Organizational Data Analysis by Mr Mumba.pptx
 
Intro statistics
Intro statisticsIntro statistics
Intro statistics
 
RM7.ppt
RM7.pptRM7.ppt
RM7.ppt
 
Biostatistics mean median mode unit 1.pptx
Biostatistics mean median mode unit 1.pptxBiostatistics mean median mode unit 1.pptx
Biostatistics mean median mode unit 1.pptx
 
Statistics
StatisticsStatistics
Statistics
 
Descriptive statistics
Descriptive statisticsDescriptive statistics
Descriptive statistics
 
1 introduction to psychological statistics
1 introduction to psychological statistics1 introduction to psychological statistics
1 introduction to psychological statistics
 
Biostatistics.pptx
Biostatistics.pptxBiostatistics.pptx
Biostatistics.pptx
 
Introduction to Data Analysis for Nurse Researchers
Introduction to Data Analysis for Nurse ResearchersIntroduction to Data Analysis for Nurse Researchers
Introduction to Data Analysis for Nurse Researchers
 
Levels of Measurement
Levels of MeasurementLevels of Measurement
Levels of Measurement
 
Levels of measurement
Levels of measurementLevels of measurement
Levels of measurement
 
Stats-Review-Maie-St-John-5-20-2009.ppt
Stats-Review-Maie-St-John-5-20-2009.pptStats-Review-Maie-St-John-5-20-2009.ppt
Stats-Review-Maie-St-John-5-20-2009.ppt
 
Stats !.pdf
Stats !.pdfStats !.pdf
Stats !.pdf
 
Scaling and measurement technique
Scaling and measurement techniqueScaling and measurement technique
Scaling and measurement technique
 
PRESENTATION.pptx
PRESENTATION.pptxPRESENTATION.pptx
PRESENTATION.pptx
 
BMS.ppt
BMS.pptBMS.ppt
BMS.ppt
 
Chapter 12 Data Analysis Descriptive Methods and Index Numbers
Chapter 12 Data Analysis Descriptive Methods and Index NumbersChapter 12 Data Analysis Descriptive Methods and Index Numbers
Chapter 12 Data Analysis Descriptive Methods and Index Numbers
 
RM UNIT 6.pptx
RM UNIT 6.pptxRM UNIT 6.pptx
RM UNIT 6.pptx
 
R training4
R training4R training4
R training4
 

Recently uploaded

(ANJALI) Dange Chowk Call Girls Just Call 7001035870 [ Cash on Delivery ] Pun...

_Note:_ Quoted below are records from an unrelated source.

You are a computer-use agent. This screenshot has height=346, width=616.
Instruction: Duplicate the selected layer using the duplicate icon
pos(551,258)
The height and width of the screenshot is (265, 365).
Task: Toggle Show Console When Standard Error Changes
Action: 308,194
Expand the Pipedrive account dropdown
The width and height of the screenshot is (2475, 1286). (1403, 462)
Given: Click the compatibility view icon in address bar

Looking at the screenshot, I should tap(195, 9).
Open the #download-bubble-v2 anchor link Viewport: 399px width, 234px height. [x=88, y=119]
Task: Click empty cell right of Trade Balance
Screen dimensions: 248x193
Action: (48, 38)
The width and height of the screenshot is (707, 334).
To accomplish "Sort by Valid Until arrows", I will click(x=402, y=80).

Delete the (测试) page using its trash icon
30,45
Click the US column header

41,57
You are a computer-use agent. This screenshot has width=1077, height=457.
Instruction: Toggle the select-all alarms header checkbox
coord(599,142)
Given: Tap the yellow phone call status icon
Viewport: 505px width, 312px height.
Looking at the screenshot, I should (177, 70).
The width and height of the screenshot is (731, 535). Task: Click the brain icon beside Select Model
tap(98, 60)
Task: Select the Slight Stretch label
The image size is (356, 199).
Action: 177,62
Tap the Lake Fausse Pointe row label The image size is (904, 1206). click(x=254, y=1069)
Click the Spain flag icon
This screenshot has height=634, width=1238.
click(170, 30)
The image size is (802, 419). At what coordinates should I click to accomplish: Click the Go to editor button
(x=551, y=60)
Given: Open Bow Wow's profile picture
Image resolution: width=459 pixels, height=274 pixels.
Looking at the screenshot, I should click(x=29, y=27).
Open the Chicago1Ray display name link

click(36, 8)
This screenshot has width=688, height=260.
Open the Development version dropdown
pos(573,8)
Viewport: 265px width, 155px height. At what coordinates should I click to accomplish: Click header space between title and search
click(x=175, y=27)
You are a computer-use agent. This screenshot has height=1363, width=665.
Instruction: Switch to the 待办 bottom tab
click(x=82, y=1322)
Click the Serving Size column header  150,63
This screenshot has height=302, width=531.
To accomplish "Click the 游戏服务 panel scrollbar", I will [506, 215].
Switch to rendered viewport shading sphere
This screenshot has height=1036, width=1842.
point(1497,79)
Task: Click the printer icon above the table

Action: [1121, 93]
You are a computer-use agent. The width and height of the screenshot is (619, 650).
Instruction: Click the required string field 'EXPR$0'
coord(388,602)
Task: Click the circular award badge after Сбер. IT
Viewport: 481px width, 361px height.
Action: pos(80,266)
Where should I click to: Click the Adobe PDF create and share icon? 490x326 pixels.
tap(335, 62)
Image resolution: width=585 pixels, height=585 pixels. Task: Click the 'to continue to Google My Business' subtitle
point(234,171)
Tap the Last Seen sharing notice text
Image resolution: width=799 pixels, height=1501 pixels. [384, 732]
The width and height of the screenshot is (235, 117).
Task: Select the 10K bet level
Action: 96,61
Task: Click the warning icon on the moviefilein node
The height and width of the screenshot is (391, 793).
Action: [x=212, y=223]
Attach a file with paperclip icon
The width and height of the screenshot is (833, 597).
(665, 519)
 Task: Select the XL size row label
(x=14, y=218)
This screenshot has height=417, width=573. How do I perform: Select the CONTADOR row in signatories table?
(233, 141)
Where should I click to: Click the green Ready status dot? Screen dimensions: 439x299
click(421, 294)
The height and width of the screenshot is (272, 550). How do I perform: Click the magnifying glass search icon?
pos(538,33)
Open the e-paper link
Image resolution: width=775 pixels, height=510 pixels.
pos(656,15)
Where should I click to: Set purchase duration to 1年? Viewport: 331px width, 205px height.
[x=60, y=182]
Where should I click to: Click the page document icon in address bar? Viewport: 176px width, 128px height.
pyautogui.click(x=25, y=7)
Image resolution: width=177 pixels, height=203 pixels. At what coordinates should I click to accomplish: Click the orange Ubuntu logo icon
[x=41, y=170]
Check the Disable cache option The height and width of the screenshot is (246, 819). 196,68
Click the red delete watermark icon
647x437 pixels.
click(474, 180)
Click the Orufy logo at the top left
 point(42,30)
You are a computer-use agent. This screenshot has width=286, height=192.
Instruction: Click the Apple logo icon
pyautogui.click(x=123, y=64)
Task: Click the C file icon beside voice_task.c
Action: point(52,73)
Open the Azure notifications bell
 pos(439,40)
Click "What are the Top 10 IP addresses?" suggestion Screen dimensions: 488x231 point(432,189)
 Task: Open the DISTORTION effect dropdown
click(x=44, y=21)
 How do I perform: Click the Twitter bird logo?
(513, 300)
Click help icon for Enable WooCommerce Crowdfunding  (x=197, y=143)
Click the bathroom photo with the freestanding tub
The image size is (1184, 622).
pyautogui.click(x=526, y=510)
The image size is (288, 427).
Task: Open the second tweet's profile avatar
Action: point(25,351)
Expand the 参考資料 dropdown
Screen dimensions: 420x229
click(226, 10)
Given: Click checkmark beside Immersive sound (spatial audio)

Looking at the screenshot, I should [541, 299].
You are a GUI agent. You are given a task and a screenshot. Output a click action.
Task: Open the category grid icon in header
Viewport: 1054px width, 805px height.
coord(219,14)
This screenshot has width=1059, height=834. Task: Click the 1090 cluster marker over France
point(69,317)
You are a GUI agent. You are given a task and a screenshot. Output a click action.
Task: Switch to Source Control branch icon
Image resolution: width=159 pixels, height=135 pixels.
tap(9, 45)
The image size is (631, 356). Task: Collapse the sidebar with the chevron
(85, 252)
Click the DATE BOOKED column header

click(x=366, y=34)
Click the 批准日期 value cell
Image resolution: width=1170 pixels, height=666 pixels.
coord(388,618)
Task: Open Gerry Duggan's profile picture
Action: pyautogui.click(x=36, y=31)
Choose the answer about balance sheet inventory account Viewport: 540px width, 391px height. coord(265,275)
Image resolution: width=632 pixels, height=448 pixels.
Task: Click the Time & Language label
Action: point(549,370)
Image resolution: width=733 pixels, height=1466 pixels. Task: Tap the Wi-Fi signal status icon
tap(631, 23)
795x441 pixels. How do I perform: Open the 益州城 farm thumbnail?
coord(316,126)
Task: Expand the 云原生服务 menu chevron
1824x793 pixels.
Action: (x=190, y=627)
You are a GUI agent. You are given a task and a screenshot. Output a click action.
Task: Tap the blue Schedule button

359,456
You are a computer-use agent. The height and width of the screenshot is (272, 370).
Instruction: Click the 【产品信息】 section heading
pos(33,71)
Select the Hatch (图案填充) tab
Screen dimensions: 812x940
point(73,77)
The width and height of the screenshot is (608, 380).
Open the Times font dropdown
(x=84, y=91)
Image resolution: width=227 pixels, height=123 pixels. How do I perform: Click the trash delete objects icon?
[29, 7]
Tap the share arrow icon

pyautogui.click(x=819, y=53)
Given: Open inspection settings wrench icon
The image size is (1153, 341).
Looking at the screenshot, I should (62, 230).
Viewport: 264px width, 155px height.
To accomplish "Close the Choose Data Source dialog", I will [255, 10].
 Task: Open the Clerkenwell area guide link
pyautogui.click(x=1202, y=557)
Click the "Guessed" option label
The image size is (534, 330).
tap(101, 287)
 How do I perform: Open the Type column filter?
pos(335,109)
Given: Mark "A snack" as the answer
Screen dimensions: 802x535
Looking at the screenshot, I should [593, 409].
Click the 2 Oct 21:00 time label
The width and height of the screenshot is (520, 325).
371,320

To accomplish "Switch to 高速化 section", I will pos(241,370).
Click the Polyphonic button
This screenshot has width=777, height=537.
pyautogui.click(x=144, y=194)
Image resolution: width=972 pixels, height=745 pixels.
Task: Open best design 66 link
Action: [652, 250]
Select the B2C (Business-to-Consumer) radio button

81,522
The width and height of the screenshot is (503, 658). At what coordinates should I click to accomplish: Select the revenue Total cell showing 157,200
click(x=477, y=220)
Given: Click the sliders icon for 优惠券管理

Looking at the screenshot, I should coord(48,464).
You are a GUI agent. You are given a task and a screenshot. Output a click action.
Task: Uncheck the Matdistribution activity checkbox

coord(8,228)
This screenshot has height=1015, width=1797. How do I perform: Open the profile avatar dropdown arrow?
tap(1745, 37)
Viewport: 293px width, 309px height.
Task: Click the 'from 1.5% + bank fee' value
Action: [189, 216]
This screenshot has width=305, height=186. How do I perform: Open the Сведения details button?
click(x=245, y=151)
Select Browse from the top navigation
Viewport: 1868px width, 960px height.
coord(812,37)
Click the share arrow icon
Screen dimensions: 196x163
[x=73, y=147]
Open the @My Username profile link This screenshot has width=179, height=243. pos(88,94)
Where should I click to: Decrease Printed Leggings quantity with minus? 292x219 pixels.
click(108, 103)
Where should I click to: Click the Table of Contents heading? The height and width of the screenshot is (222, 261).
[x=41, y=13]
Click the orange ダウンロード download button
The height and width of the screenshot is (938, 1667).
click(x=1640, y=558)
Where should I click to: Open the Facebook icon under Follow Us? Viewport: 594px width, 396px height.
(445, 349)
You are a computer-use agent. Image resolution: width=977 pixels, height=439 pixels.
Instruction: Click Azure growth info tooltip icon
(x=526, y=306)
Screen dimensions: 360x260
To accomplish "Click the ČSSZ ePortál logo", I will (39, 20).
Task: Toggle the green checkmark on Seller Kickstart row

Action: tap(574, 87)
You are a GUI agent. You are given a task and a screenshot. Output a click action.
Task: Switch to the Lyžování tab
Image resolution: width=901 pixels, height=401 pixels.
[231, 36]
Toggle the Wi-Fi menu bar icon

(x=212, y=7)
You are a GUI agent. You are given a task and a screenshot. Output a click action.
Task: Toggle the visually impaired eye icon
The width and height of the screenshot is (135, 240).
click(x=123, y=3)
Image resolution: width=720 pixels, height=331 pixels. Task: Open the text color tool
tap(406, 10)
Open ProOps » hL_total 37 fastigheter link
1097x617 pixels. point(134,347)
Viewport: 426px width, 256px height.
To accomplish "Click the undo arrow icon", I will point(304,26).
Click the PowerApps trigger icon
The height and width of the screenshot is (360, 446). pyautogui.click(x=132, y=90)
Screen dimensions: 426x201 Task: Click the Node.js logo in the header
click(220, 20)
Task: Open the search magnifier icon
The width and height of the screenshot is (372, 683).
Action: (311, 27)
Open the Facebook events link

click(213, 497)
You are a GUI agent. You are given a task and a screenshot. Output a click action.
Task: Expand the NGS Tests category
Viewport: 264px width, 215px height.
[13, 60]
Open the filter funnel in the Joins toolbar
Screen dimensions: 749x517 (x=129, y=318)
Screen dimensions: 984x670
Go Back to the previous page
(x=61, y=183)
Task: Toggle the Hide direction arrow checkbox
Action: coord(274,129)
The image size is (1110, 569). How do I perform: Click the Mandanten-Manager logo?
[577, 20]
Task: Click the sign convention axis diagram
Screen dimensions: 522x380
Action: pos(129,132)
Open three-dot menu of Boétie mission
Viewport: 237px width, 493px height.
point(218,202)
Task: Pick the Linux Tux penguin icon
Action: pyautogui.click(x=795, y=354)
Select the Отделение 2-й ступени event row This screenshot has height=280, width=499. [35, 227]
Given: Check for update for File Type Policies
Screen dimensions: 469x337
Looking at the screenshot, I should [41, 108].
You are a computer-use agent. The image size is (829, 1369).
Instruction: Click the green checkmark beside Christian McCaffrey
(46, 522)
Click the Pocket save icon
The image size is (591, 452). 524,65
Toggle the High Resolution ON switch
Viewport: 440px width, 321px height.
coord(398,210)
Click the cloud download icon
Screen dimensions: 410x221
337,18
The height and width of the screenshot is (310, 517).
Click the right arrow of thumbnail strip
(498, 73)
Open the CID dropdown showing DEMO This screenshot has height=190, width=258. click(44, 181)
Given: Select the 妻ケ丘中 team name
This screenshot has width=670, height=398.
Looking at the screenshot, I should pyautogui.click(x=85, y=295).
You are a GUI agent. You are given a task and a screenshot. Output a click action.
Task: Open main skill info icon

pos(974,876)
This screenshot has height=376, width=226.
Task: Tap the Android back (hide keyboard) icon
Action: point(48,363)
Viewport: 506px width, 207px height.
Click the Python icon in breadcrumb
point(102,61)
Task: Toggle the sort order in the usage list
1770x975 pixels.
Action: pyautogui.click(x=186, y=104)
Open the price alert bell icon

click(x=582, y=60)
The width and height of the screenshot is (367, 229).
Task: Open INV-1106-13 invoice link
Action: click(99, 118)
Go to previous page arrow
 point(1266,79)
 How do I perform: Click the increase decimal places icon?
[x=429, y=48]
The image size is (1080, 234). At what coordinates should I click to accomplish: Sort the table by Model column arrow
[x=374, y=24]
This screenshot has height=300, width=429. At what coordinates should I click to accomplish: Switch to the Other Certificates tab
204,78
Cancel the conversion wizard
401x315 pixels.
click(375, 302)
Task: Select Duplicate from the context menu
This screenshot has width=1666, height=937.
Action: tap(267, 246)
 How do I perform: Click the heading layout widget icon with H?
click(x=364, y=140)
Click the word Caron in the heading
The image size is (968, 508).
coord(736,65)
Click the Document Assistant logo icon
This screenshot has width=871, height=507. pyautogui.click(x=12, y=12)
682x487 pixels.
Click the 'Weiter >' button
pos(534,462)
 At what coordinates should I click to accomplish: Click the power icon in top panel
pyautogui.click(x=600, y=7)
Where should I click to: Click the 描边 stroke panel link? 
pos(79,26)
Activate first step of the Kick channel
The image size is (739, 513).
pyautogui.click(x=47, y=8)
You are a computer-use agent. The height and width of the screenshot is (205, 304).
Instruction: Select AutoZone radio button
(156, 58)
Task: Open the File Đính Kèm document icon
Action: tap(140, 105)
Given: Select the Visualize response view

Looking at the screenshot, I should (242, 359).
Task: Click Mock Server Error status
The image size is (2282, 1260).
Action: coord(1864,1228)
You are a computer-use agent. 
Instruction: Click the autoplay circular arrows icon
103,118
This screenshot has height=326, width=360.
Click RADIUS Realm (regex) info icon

(ANJALI) Dange Chowk Call Girls Just Call 7001035870 [ Cash on Delivery ] Pun...(ANJALI) Dange Chowk Call Girls Just Call 7001035870 [ Cash on Delivery ] Pun...
(ANJALI) Dange Chowk Call Girls Just Call 7001035870 [ Cash on Delivery ] Pun...ranjana rawat
 
(PRIYA) Rajgurunagar Call Girls Just Call 7001035870 [ Cash on Delivery ] Pun...
(PRIYA) Rajgurunagar Call Girls Just Call 7001035870 [ Cash on Delivery ] Pun...(PRIYA) Rajgurunagar Call Girls Just Call 7001035870 [ Cash on Delivery ] Pun...
(PRIYA) Rajgurunagar Call Girls Just Call 7001035870 [ Cash on Delivery ] Pun...ranjana rawat
 
Introduction and different types of Ethernet.pptx
Introduction and different types of Ethernet.pptxIntroduction and different types of Ethernet.pptx
Introduction and different types of Ethernet.pptxupamatechverse
 
(ANVI) Koregaon Park Call Girls Just Call 7001035870 [ Cash on Delivery ] Pun...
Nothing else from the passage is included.